Od powrotu do bazy w pierwszych dniach stycznia, większość uczestników wyprawy na K2 pozostaje w bazie. Zarówno ekipa Seven Summit Treks, do której należy Magdalena Gorzkowska, jak i zespół byłego komandosa Nirmala „Nimsa” Purji.

Reklama

Ale myli się ten, kto myśli, że pozostający w bazie pod K2 himalaiści patrzą tylko z niepokojem w niebo i załamują ręce. Nims na Instagramie dzieli się z internautami scenami z obozowego życia. Na zamieszczanych przez niego zdjęciach i krótkich nagraniach można zobaczyć, że mimo kiepskiej pogody i niezbyt optymistycznych prognoz na najbliższe dni, członkowie ekip są w dobrym humorze i nie tracą ducha.

Ostatnio Nims opublikował nawet wideo z akcji ratunkowej obozowego wychodka. Silny wiatr wiejący pod K2 porwał namiot służący wspinaczom jako toaleta. Na nagraniu widać, jak dwaj mężczyźni próbują utrzymać namiot przed dalszym „porwaniem”, a kolejny toczy ogromny głaz, który najpewniej posłuży jako kotwica.

Fot. Instagram/nimsdai

Inny klip pokazuje wnętrze kuchennego namiotu, gdzie Nims pomaga przy przygotowaniu posiłku. Nie brakuje też wspólnych śpiewów i gry w jengę – do której zaproszony został himalaista z innego zespołu.

Fot. Instagram/nimsdai

Mimo całej wesołości, wspinacze nie zapominają, co jest ich celem, a także jak trudny może on być do osiągnięcia. Wystarczy spojrzeć na nagrania z bazy, aby zobaczyć ogromną siłę wiatru. Do tego dochodzą temperatury nawet do -40 stopni Celsjusza.

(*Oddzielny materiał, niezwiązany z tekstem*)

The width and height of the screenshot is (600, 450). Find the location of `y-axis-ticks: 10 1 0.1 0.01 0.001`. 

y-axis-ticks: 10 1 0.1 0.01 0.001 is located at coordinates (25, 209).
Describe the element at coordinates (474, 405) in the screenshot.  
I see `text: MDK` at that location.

„Cierpliwość jest kluczem! Atakuj tylko wtedy, gdy wiesz, że możesz wygrać bitwę. Przygotowanie mentalne jest tak samo ważne, jak przygotowanie fizyczne. Ja i mój zespół cierpliwie czekamy w obozie bazowym na odpowiednią pogodę na dalsze postępy we wspinaczce” - napisał Nims w ostatnim poście.

Purja, który ze względu na swoje wcześniejsze dokonania przez wielu jest uznawany za faworyta w wyścigu po zimowe K2, podkreśla, że chce zdobyć szczyt, aby uhonorować całą społeczność Szerpów.

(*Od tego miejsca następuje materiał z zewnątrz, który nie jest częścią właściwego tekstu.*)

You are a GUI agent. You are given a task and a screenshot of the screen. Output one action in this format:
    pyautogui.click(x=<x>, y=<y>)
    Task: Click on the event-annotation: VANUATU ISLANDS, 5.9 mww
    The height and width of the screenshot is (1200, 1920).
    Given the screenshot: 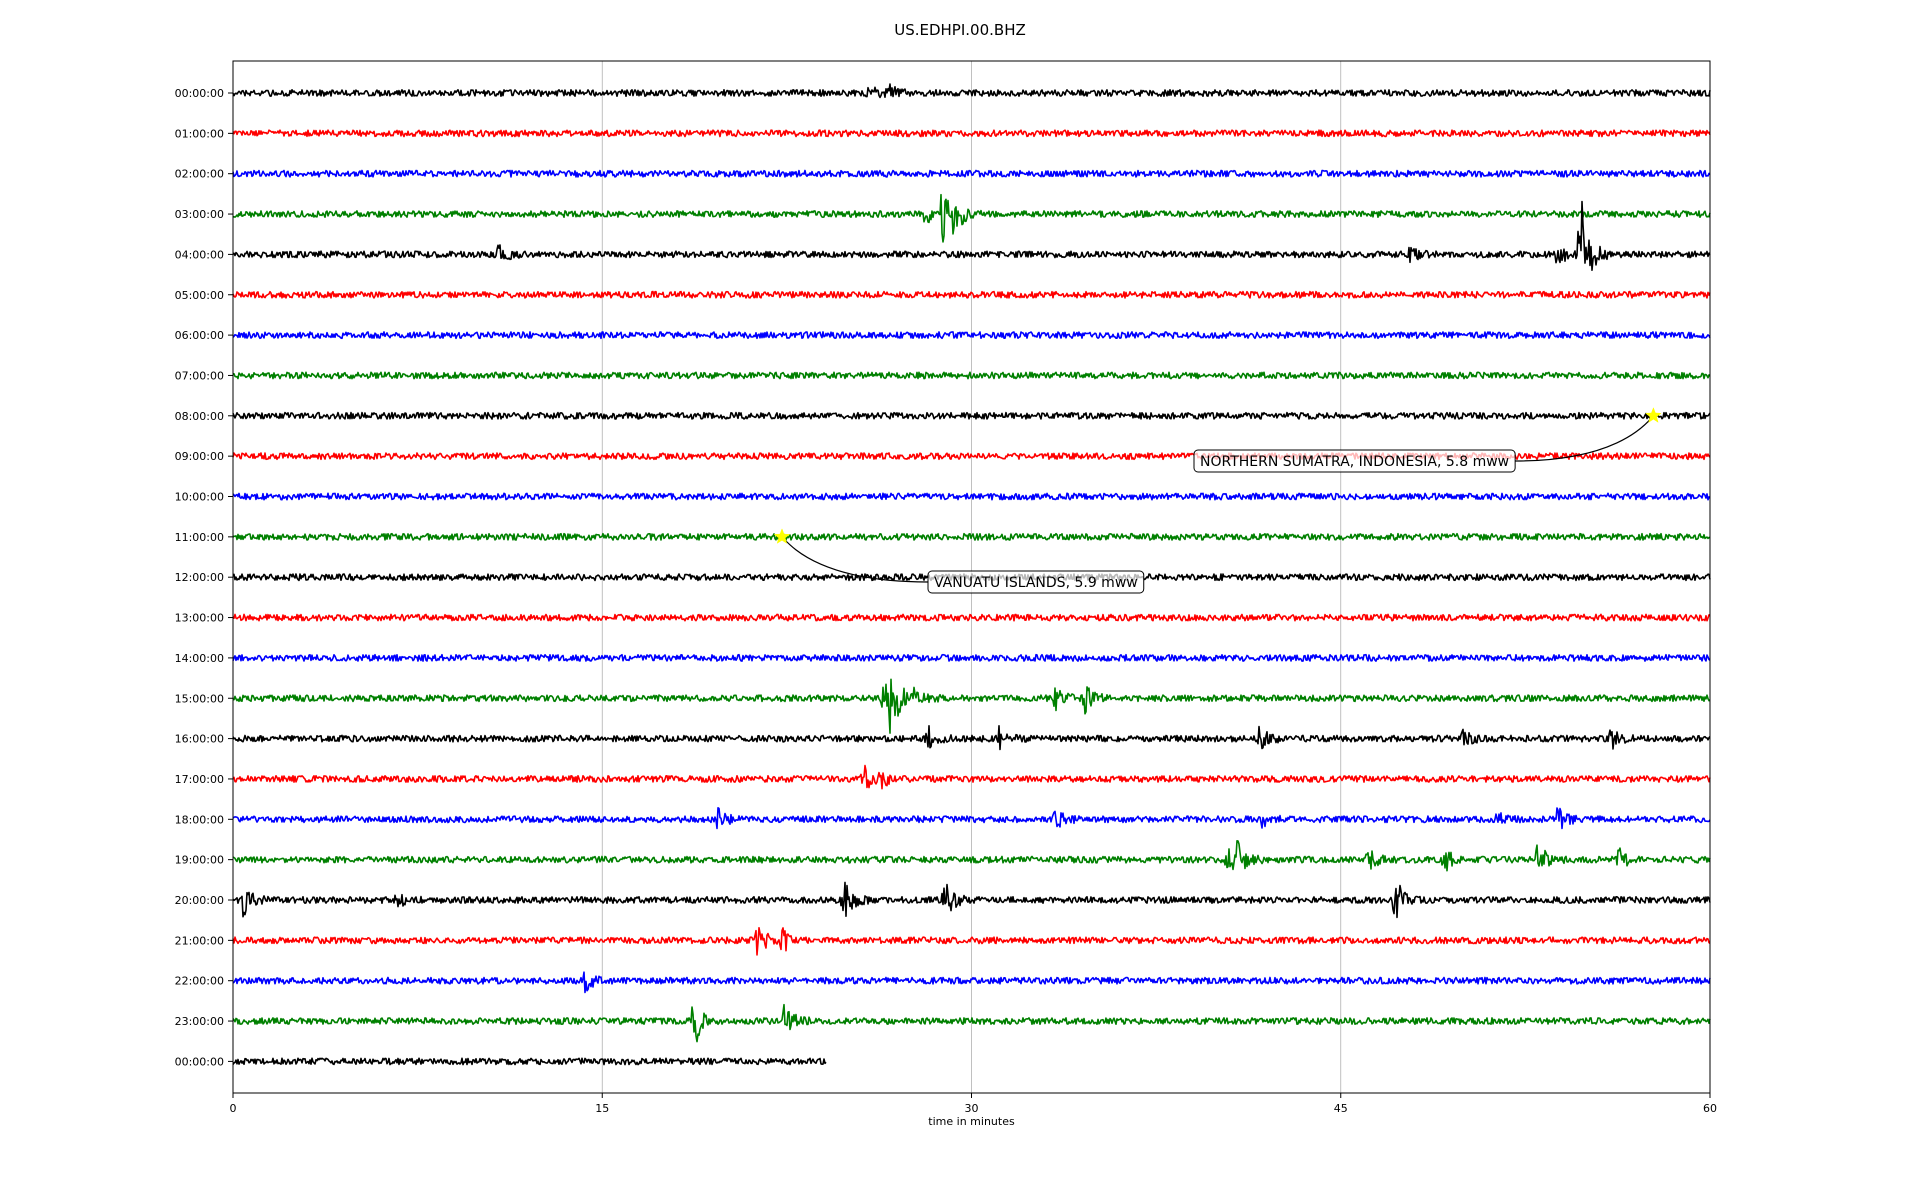 What is the action you would take?
    pyautogui.click(x=959, y=561)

„Obiecuję, że najtrudniejszy, ostatni i najwspanialszy wyczyn alpinistyczny #k2winter będzie należeć do wspólnoty wspinaczkowej Nepalu. (…) Nie opuszczę obozu bazowego dopóki misja nie zostanie zakończona. Sprawiedliwość stanie się zadość” - napisał w mediach społecznościowych podkreślając zasługi Szerpów dla historii himalaizmu.

Reklama

5 grudnia po tradycyjnej ceremonii Puja poświęconej bogowi gór, Nims zapowiedział, że on i jego zespół podejmą wspinaczkę przy pierwszym oknie pogodowym. Prognozy z końca grudnia mówiły, że takie okno może pojawić się po 13 stycznia.